The debate will now run for 12 days, rather than the 18 opposition MPs had hoped for (the BBC opts for "MPs back Lisbon treaty timetable." William Hague pointed out that the government's timetable allows for just 45 seconds to debate each line in the constitution.

Even supporters of the treaty are worried about the government's timetable:

"The modernising tendencies of the government wanting to do something good in terms of procedure have been overridden by the old tendency ... of the Stalin in Number 10 and his friends wanting to be very authoritarian about the timetable of this bill", said Liberal Democrats spokesman Simon Hughes. Last week, the Speaker of the House of Commons prevented a group of Labour and Conservative MPs calling for a debate to censure the government on refusing to allow a referendum on the treaty.

The EU Referendum Blog has some more quotes from parliamentarians, including Sir Nicolas Winterton:

"This motion is misguided and is an abuse of the House. I would normally hesitate to say this, but to my mind this sort of tactic would not have been untypical of Nazi Germany or the Soviet Union. Such a tactic is shameful and an abuse of the House."

The government's closing-down tactics have come to the attention of veteran procedural experts, too. In the Telegraph's letters page, Lord Naseby recalls how as a Committee chairman he ensured every interested MP had his say on bills: He argues that the current procedure for rushing through the Treaty is "railroading" and "is not democracy: it is virtual dictatorship".

The EU Referendum Blog also deals with the issue of how the government is signing a "blank cheque" with the Lisbon Treaty. As a newspaper makes clear, the full extent of the powers due to be handed to Brussels has not been decided.

31 areas of competence, including foreign policy, justice and the role of the EU President have yet to be agreed: Indeed, this fuzziness doubtless suits federalists in Brussels, as territory can be gained from national governments via future treaties (allowed for in the Lisbon Treaty, as EURSOC reported last week) and European Court cases.

It doesn't convince Brits.

But what happens after the Treaty is signed?

The Economist's Charlemagne column dismisses British Eurosceptic hopes that the UK could have a semi-detached relationship with Brussels along the lines of that enjoyed by Norway or Switzerland.

"It is unhealthy nonsense to think that anybody would gain from a semi-detached Britain", the column maintains. There is a great deal of bad faith on both sides, it continues: On the government's, which continues to claim in the face of solid evidence that the Lisbon Treaty is substantially different from the rejected Constitution; on that of the Eurosceptics, who want to see the EU condemned to further years of "institutional wrangling."
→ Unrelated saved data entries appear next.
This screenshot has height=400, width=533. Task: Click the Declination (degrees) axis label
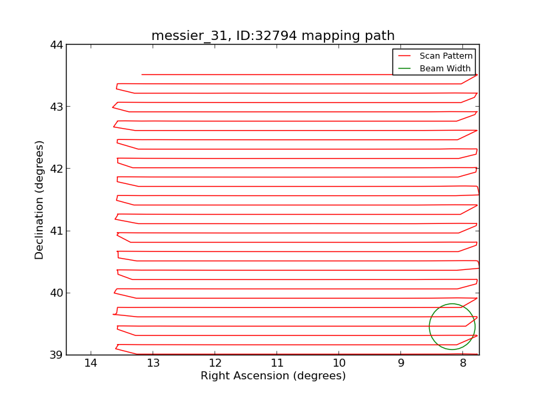point(40,199)
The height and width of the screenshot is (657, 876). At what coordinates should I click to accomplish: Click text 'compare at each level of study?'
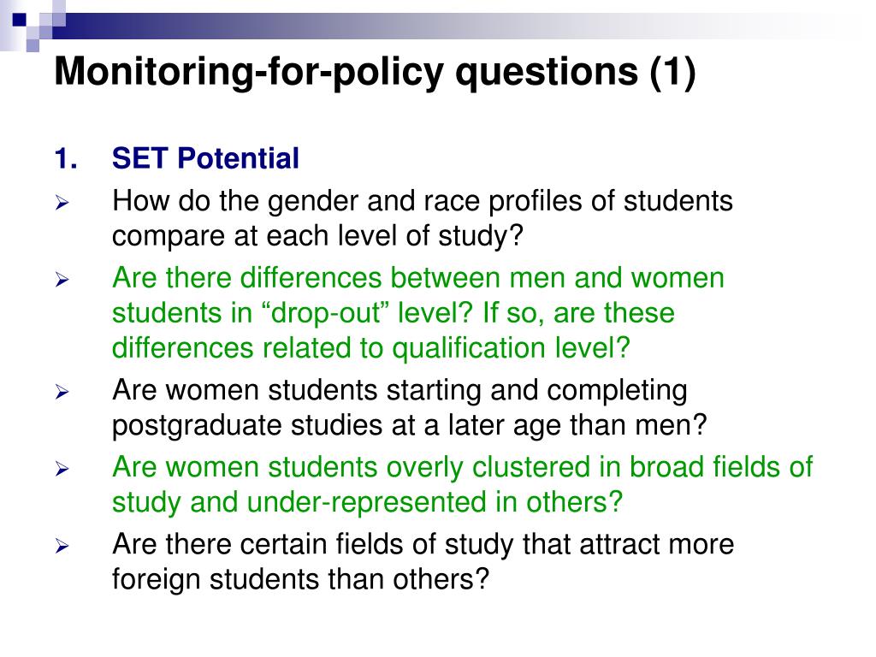[x=317, y=236]
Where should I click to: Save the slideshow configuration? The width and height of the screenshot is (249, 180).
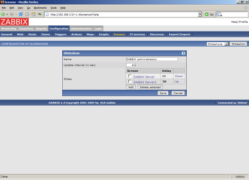click(163, 93)
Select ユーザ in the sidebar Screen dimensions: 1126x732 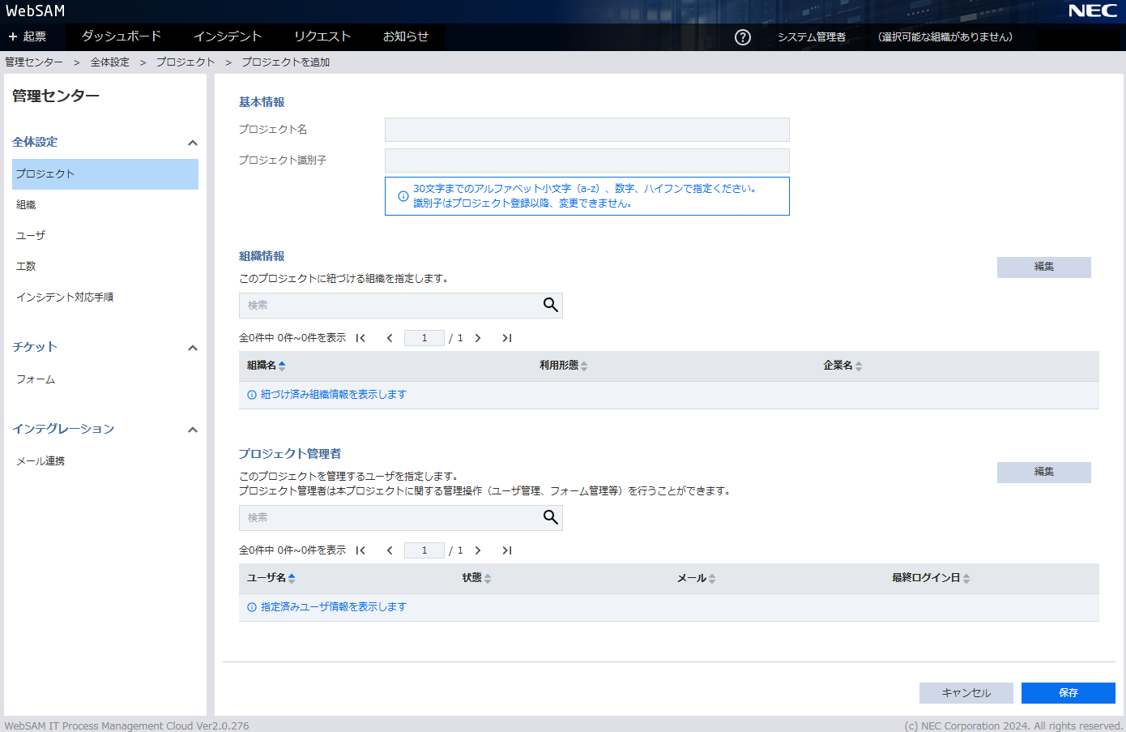31,235
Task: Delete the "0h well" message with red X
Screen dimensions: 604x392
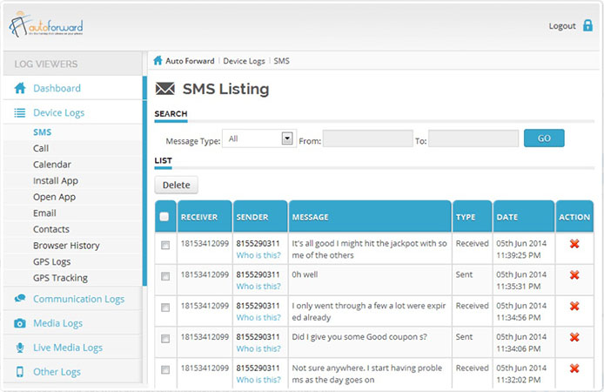Action: 574,275
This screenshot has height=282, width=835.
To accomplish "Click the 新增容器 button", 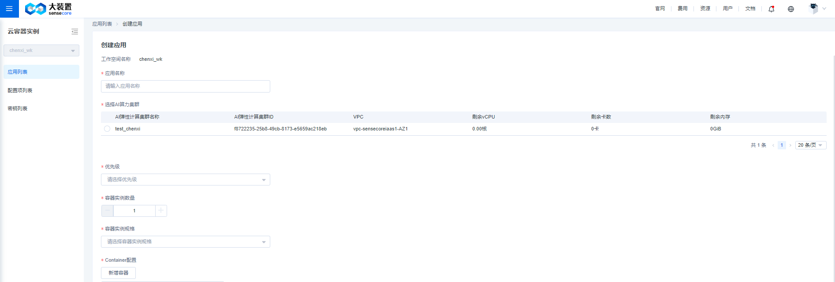I will [x=118, y=273].
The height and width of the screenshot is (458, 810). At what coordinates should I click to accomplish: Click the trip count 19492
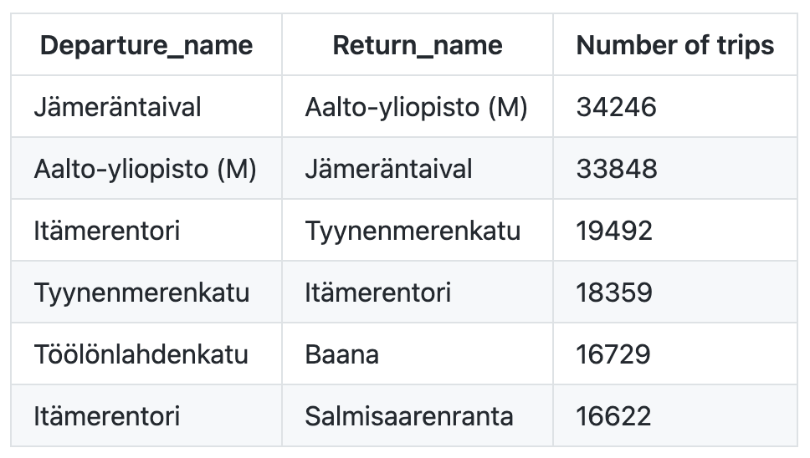pyautogui.click(x=614, y=231)
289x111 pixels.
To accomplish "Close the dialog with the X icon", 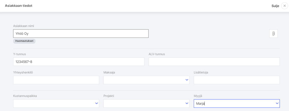I will [x=285, y=6].
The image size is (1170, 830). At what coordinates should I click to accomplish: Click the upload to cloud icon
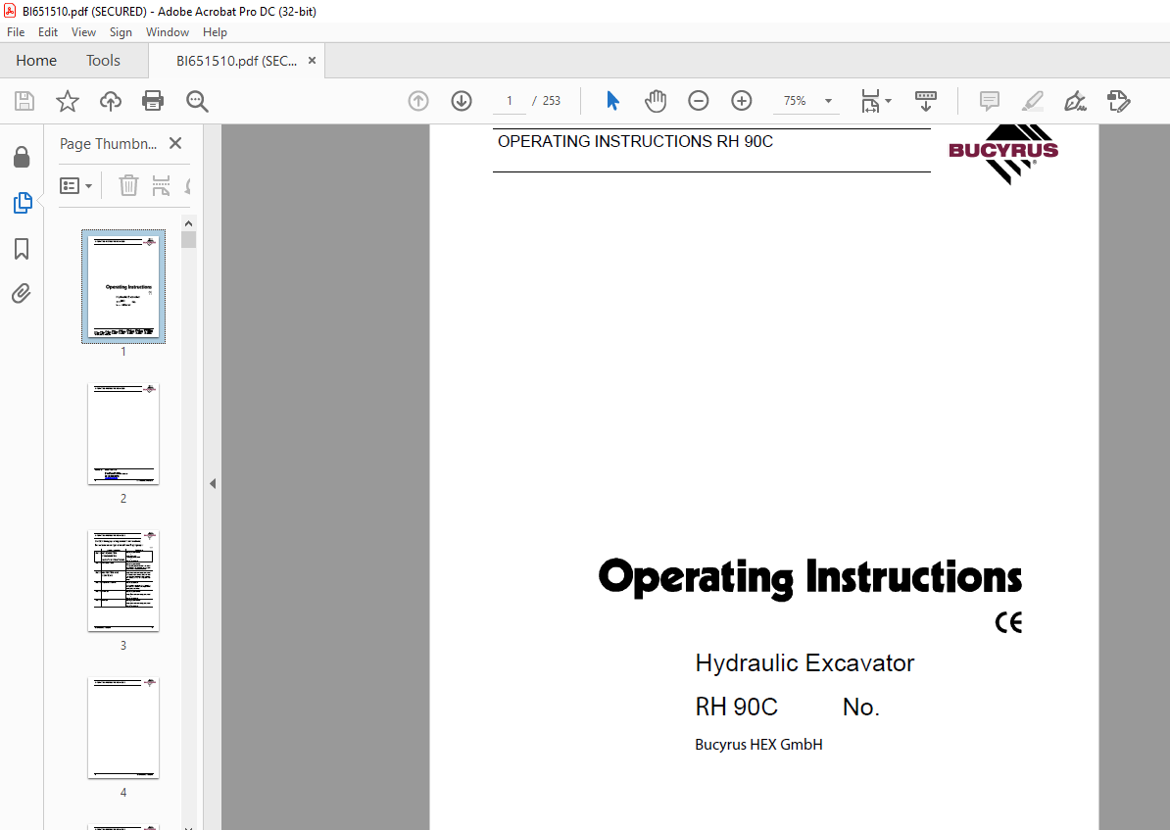(x=111, y=101)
Brussels grandees see British voters as being exceptionally stupid for their inability to see the benefits of further integration - the more generous, Charlemagne continues, blame the Eurosceptic Press. (Of course, the British prefer to see themselves as independent thinkers and dissenters, unlike their sheepish cousins on the Continent).
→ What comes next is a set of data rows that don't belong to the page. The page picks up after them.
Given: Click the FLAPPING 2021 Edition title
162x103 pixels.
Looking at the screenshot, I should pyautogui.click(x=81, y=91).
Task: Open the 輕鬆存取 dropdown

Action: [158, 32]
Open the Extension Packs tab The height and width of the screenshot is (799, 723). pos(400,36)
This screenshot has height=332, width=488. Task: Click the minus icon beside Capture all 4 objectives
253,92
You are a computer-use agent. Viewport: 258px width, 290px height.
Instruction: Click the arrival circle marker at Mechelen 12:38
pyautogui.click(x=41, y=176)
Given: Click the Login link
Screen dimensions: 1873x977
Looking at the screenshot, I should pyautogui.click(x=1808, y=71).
"No EU leader has yet called for Britain's expulsion," he writes, "But the idea is gaining currency that Britain may be an intolerable obstacle to European unity. At the right Brussels dinners, speakers of a certain grandeur (an ex-commissioner, say, or a bigwig from the European Parliament) win table-thumping applause by denouncing perfidious Albion, before noting solemnly that the Lisbon treaty, for the first time, allows countries to get out."

Charlemagne makes the case that a British exit from the EU would be undesirable, unpleasant and unworkable. Fair enough. He bases his argument on the fact that "the EU is, first and foremost, an economic project."

If only. EURSOC is willing to bet that if the EU was limited to being an economic project, Brits would wholeheartedly support it. Indeed, they voted for a Common Market nearly 35 years ago, and many would do so again. Unfortunately, economics has slipped down the EU's list of priorities. Thanks to Nicolas Sarkzoy's removal of the phrase "free competition" from the EU's latest Constitution, it will continue to slip down the list.

Necessary agreements between governments to ensure fair trading standards have been hijacked by those with a greater vision - a Europe united politically, diplomatically and socially. This is what the Constitution represents, and what British voters reject.